### TASK REQUIREMENTS
Go through the entries below and retype them exactly, omitting each picture.

### LISTED ENTRIES

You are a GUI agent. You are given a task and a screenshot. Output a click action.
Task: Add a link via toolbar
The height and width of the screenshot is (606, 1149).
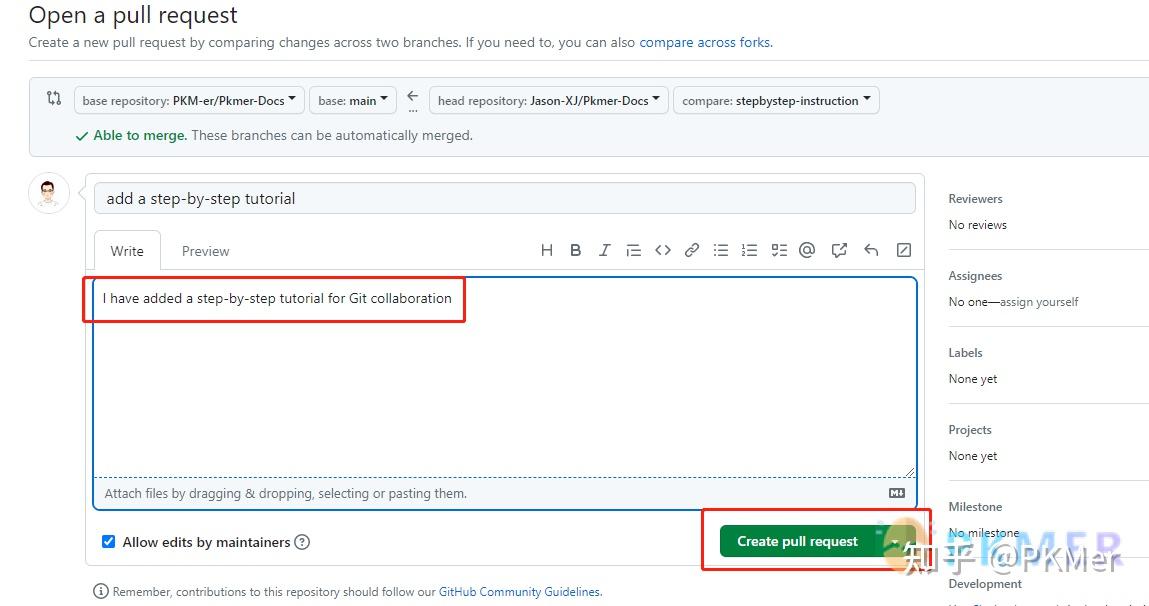point(692,250)
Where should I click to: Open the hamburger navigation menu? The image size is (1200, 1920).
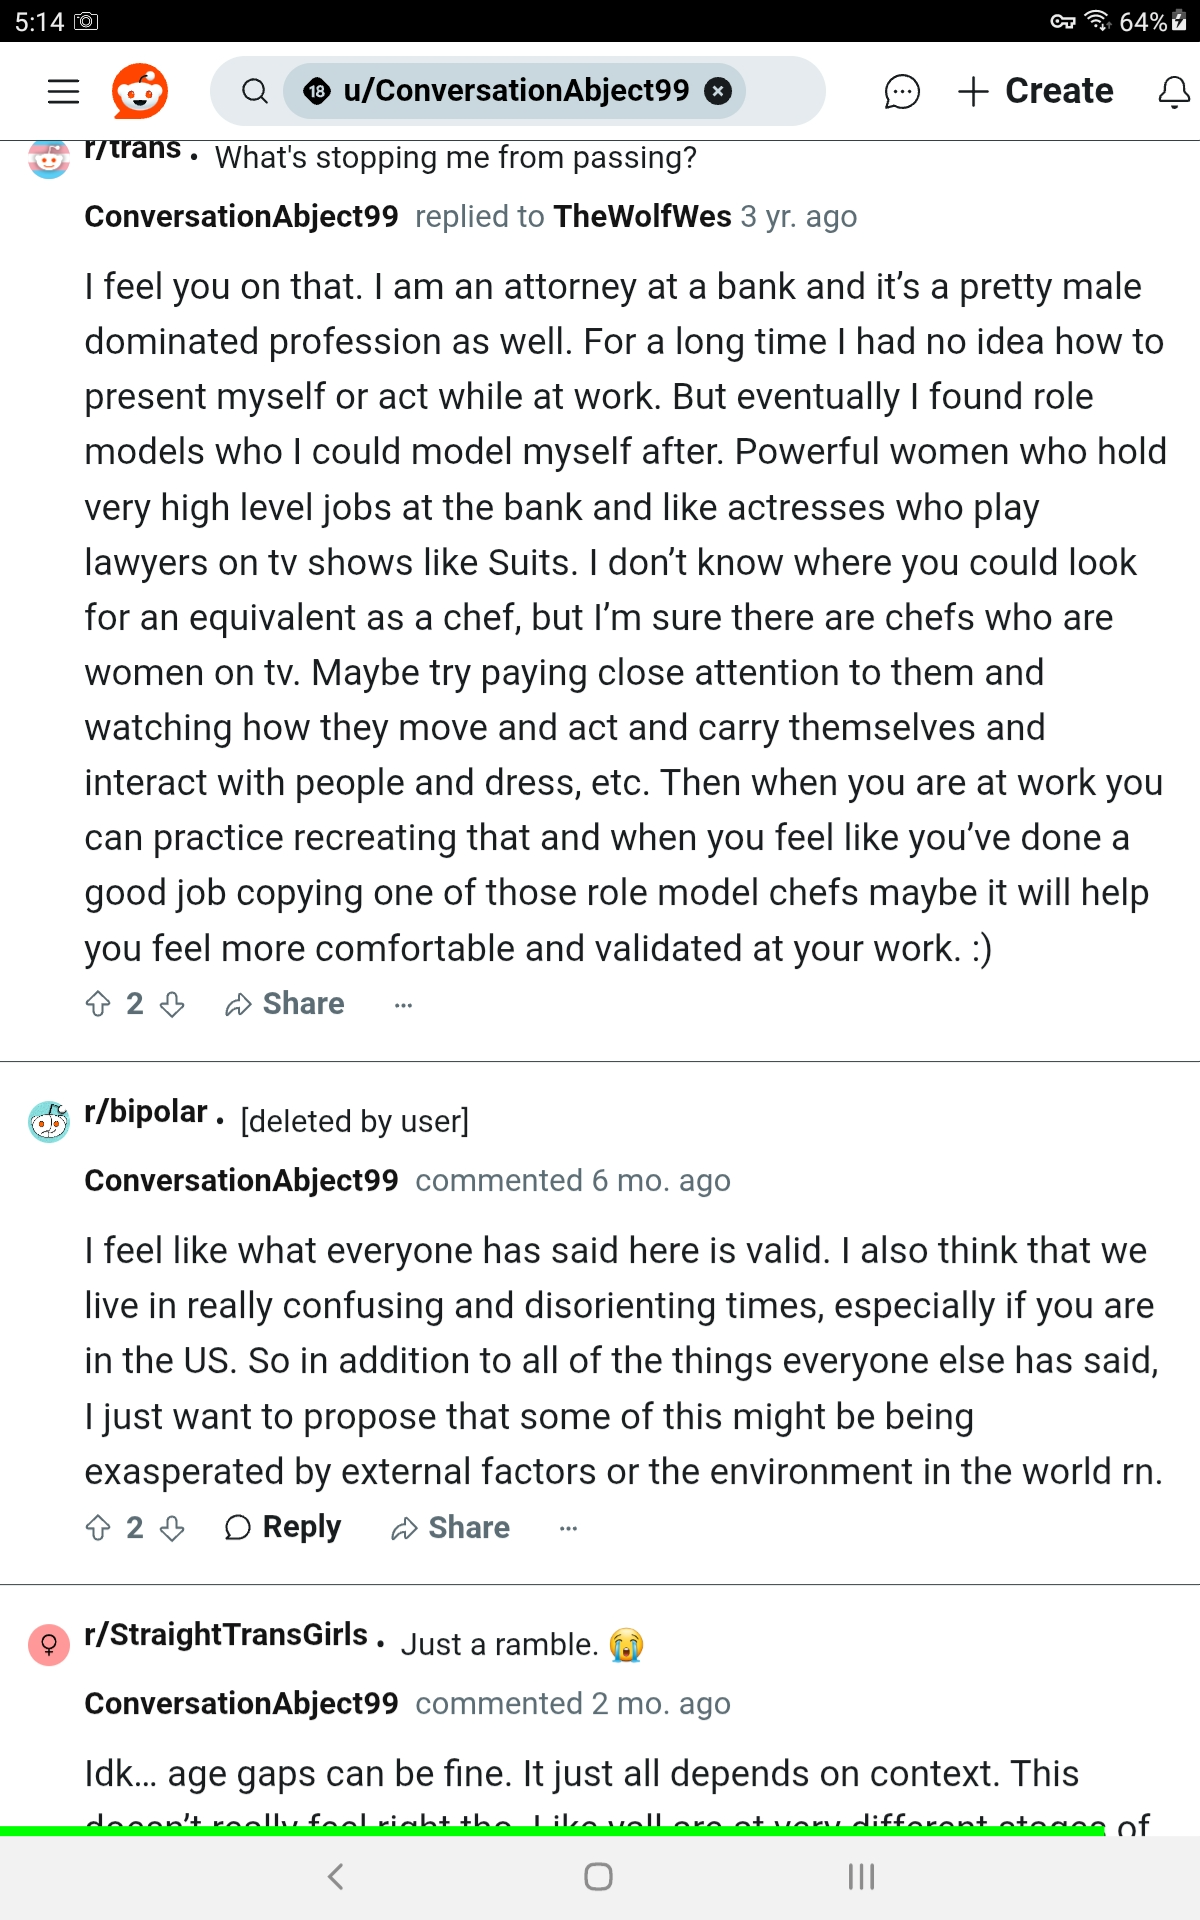tap(63, 91)
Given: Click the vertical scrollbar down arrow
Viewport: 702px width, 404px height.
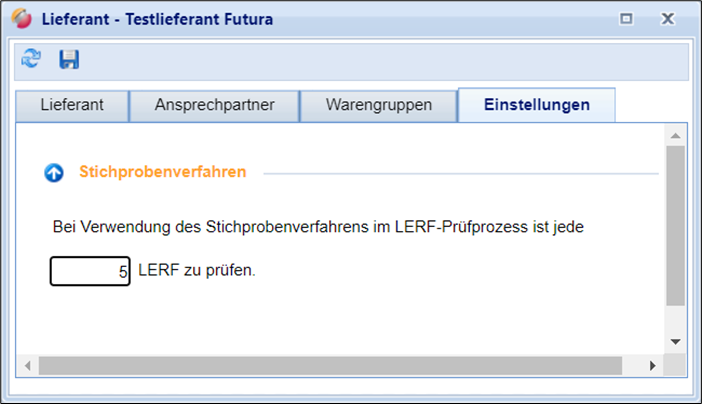Looking at the screenshot, I should (x=675, y=341).
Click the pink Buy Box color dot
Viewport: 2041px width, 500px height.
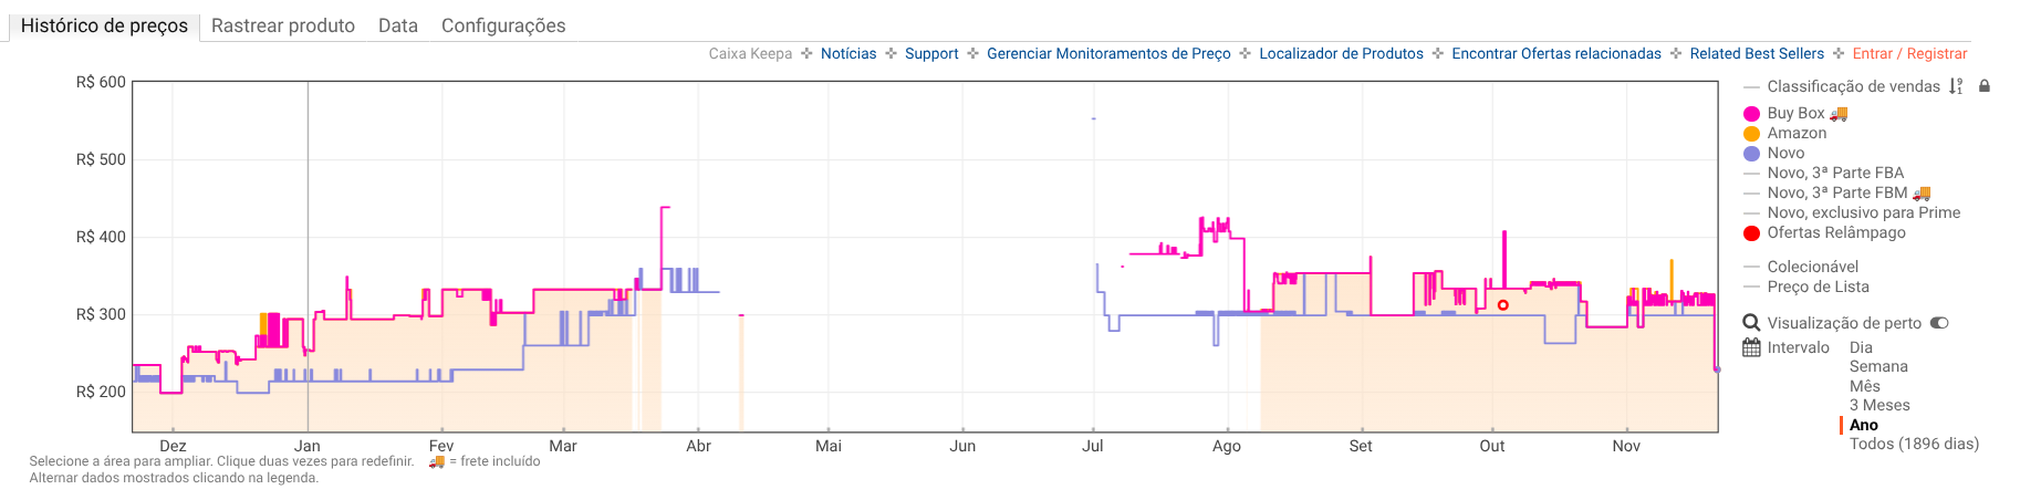(1751, 114)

### TASK SOLUTION
You are a GUI agent. You are given a task and a screenshot. Output a click action.
Task: Add a link via toolbar
The height and width of the screenshot is (606, 1149).
point(692,250)
Where should I click to: Open the hamburger navigation menu? The image size is (1200, 1920).
tap(63, 91)
Given: Click the vertical scrollbar down arrow
Viewport: 702px width, 404px height.
Looking at the screenshot, I should (x=675, y=341).
Click the pink Buy Box color dot
Viewport: 2041px width, 500px height.
(1751, 114)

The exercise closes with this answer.